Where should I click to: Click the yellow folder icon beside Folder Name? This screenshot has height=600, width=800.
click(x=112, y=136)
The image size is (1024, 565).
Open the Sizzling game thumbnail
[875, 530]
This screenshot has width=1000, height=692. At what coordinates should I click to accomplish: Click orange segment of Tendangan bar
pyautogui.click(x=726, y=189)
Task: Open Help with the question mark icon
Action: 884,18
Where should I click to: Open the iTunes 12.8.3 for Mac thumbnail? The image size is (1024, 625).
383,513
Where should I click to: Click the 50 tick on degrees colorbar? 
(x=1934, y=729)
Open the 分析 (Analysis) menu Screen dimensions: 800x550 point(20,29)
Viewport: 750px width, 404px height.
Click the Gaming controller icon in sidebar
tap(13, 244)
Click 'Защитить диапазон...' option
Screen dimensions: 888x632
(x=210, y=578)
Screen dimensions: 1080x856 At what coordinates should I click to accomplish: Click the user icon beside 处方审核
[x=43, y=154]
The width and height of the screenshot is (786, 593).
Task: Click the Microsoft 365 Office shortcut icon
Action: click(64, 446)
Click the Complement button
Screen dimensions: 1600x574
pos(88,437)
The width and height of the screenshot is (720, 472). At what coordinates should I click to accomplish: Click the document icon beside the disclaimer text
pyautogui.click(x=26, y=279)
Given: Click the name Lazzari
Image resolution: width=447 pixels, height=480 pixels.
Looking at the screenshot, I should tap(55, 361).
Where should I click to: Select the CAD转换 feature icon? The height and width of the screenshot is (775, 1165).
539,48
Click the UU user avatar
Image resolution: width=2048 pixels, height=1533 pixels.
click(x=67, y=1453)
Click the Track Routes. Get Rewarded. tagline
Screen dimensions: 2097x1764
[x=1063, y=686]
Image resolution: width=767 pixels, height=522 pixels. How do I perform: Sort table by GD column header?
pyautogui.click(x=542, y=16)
————————
- Set problem -
Lay out the entries as a JSON list of strings, one string per line and no blank lines. Begin at the first line of the entries and stop after the line that has "pyautogui.click(x=26, y=279)".

- In response -
[
  "Where should I click to: Click the yellow folder icon beside Folder Name? This screenshot has height=600, width=800.",
  "click(x=112, y=136)",
  "The image size is (1024, 565).",
  "Open the Sizzling game thumbnail",
  "[875, 530]",
  "This screenshot has width=1000, height=692. At what coordinates should I click to accomplish: Click orange segment of Tendangan bar",
  "pyautogui.click(x=726, y=189)",
  "Task: Open Help with the question mark icon",
  "Action: 884,18",
  "Where should I click to: Open the iTunes 12.8.3 for Mac thumbnail? The image size is (1024, 625).",
  "383,513",
  "Where should I click to: Click the 50 tick on degrees colorbar? ",
  "(x=1934, y=729)",
  "Open the 分析 (Analysis) menu Screen dimensions: 800x550 point(20,29)",
  "Viewport: 750px width, 404px height.",
  "Click the Gaming controller icon in sidebar",
  "tap(13, 244)",
  "Click 'Защитить диапазон...' option",
  "Screen dimensions: 888x632",
  "(x=210, y=578)",
  "Screen dimensions: 1080x856 At what coordinates should I click to accomplish: Click the user icon beside 处方审核",
  "[x=43, y=154]",
  "The width and height of the screenshot is (786, 593).",
  "Task: Click the Microsoft 365 Office shortcut icon",
  "Action: click(64, 446)",
  "Click the Complement button",
  "Screen dimensions: 1600x574",
  "pos(88,437)",
  "The width and height of the screenshot is (720, 472). At what coordinates should I click to accomplish: Click the document icon beside the disclaimer text",
  "pyautogui.click(x=26, y=279)"
]